Please write out the listing from the line with "heard [1111, 1426]" to the line with "selected (728, 531)", copying those lines exactly and nothing else.

**DATA SECTION:**
-----
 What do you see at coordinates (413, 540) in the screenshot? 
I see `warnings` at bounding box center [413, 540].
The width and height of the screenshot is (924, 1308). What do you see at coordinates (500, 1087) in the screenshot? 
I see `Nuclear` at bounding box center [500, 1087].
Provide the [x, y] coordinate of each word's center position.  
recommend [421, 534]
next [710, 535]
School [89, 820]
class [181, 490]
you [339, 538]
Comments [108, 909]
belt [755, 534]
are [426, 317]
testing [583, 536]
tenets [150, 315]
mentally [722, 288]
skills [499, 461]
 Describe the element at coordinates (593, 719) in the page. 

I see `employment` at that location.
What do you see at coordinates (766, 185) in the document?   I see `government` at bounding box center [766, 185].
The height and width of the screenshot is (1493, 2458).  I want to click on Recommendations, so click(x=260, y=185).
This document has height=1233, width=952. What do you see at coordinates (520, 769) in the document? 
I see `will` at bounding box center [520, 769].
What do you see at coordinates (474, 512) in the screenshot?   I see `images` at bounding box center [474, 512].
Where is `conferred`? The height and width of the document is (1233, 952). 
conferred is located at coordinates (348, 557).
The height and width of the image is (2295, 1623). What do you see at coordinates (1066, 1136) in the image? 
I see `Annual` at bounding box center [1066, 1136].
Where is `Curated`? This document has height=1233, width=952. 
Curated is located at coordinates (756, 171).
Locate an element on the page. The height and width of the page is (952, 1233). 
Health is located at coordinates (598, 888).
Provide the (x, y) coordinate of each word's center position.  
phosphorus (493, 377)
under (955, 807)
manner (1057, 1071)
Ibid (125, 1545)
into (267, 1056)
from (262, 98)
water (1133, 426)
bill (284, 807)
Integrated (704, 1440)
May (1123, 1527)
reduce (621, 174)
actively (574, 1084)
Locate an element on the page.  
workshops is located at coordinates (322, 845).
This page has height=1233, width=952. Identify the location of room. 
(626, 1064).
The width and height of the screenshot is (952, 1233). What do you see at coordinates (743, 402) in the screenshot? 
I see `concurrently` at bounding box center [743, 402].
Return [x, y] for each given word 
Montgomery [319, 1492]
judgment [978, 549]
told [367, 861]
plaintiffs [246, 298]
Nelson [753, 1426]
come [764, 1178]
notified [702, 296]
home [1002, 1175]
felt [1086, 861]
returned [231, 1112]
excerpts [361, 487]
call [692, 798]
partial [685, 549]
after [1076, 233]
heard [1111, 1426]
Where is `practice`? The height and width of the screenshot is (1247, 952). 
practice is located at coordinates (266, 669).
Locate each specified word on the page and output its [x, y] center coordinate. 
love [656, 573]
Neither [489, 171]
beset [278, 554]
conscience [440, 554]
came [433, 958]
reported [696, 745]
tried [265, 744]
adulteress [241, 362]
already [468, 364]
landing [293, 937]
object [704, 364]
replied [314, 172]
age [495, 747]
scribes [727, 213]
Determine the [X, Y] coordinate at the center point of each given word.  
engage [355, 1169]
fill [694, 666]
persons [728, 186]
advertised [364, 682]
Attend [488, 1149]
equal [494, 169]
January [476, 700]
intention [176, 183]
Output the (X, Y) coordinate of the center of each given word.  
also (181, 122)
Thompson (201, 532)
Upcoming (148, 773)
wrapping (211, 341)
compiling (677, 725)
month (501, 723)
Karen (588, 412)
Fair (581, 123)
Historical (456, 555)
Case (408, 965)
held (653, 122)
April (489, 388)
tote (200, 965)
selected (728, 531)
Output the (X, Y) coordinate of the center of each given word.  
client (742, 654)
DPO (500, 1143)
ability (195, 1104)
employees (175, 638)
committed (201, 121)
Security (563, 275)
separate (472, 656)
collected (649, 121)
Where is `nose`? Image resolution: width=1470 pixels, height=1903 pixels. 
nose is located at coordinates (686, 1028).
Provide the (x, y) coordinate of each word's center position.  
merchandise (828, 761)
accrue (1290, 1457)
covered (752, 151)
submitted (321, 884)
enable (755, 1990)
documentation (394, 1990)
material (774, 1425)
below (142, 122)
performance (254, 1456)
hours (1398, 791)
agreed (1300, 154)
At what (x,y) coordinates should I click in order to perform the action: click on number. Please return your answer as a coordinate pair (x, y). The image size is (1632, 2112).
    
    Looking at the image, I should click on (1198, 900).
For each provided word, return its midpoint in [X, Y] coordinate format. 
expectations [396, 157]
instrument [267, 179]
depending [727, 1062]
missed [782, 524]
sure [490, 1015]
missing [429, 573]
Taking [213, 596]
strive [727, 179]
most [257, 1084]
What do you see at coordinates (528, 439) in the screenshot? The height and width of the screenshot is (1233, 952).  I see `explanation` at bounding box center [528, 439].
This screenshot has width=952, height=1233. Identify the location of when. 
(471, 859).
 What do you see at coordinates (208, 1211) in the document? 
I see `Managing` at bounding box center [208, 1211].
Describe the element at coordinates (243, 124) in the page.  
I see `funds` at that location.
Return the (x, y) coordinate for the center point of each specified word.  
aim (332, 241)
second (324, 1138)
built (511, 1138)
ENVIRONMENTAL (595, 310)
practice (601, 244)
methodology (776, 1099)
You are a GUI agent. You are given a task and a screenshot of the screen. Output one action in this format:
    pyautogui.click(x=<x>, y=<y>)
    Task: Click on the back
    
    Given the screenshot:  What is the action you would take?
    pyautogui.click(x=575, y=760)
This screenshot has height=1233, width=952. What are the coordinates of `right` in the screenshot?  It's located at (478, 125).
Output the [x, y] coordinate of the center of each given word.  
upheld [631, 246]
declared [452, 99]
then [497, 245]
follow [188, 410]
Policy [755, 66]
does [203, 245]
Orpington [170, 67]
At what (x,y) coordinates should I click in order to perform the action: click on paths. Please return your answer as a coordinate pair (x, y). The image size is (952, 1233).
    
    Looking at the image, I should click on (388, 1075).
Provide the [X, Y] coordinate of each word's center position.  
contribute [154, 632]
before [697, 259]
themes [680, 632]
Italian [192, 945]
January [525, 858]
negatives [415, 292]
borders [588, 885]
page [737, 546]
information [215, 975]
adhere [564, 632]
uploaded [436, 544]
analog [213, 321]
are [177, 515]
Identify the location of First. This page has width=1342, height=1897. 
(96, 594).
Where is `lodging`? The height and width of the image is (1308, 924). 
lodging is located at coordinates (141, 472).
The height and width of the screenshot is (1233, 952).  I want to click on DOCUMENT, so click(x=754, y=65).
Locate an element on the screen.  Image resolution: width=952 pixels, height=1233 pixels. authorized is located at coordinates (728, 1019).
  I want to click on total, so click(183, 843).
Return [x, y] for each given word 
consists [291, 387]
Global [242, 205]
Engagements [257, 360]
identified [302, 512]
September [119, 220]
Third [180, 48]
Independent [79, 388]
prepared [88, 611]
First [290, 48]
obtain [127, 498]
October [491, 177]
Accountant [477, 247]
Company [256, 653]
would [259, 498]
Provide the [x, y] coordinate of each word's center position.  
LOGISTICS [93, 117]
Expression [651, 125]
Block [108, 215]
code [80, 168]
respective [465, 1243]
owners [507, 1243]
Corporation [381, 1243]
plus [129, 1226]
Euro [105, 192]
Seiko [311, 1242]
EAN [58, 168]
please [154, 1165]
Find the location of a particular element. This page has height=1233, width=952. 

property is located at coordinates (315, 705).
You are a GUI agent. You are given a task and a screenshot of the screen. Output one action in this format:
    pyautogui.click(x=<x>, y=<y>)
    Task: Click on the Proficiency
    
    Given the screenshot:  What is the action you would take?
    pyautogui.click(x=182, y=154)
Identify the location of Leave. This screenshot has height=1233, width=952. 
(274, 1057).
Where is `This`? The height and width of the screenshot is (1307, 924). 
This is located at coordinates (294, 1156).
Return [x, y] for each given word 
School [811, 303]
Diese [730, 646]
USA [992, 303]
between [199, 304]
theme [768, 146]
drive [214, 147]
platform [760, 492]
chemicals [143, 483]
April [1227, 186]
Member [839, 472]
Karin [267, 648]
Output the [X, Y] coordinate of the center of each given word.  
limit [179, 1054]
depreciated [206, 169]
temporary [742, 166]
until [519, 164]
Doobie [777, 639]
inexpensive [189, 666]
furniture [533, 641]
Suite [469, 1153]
-----
**SOLUTION:**
heard [1111, 1426]
Where is `practice`? The height and width of the screenshot is (1247, 952). 
practice is located at coordinates (266, 669).
Locate each specified word on the page and output its [x, y] center coordinate. 
love [656, 573]
Neither [489, 171]
beset [278, 554]
conscience [440, 554]
came [433, 958]
reported [696, 745]
tried [265, 744]
adulteress [241, 362]
already [468, 364]
landing [293, 937]
object [704, 364]
replied [314, 172]
age [495, 747]
scribes [727, 213]
Determine the [X, Y] coordinate at the center point of each given word.  
engage [355, 1169]
fill [694, 666]
persons [728, 186]
advertised [364, 682]
Attend [488, 1149]
equal [494, 169]
January [476, 700]
intention [176, 183]
Output the (X, Y) coordinate of the center of each given word.  
also (181, 122)
Thompson (201, 532)
Upcoming (148, 773)
wrapping (211, 341)
compiling (677, 725)
month (501, 723)
Karen (588, 412)
Fair (581, 123)
Historical (456, 555)
Case (408, 965)
held (653, 122)
April (489, 388)
tote (200, 965)
selected (728, 531)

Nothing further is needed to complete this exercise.